-- What you have to do --
Give back exactly the stretch of data below from the line holding "Solo (1143, 1728)" through the line holding "Sign in / Register (14, 104)", both ends included, and leave the remaining lines out.

Stored items
========

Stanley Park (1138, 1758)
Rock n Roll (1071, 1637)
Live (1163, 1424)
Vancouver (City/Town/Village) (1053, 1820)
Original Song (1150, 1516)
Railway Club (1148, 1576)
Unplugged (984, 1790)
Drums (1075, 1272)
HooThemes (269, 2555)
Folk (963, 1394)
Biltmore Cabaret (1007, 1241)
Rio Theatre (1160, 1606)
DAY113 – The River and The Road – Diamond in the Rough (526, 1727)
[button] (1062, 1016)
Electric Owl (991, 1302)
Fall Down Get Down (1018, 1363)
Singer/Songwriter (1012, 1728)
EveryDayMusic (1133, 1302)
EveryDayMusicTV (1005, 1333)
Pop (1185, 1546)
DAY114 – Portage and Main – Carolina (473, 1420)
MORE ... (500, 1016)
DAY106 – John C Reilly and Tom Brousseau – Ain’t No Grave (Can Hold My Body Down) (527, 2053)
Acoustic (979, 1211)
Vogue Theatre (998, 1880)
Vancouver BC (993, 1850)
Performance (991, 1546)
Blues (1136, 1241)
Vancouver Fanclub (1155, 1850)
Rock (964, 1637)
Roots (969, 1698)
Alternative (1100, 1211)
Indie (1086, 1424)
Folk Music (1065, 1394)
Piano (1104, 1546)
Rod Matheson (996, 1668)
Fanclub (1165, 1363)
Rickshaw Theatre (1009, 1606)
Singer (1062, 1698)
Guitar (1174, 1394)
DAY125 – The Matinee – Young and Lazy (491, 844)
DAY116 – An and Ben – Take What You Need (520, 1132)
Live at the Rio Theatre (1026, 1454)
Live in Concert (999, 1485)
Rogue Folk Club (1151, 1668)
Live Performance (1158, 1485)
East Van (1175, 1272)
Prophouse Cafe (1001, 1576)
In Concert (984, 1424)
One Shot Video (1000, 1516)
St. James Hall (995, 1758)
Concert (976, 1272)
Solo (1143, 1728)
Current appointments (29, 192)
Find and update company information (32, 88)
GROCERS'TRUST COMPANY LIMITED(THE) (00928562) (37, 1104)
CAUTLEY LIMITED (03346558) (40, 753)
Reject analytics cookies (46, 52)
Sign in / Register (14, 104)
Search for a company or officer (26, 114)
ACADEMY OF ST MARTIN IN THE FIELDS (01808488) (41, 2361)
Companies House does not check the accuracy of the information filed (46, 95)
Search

========

-- Answer box --
Solo (1143, 1728)
Current appointments (29, 192)
Find and update company information (32, 88)
GROCERS'TRUST COMPANY LIMITED(THE) (00928562) (37, 1104)
CAUTLEY LIMITED (03346558) (40, 753)
Reject analytics cookies (46, 52)
Sign in / Register (14, 104)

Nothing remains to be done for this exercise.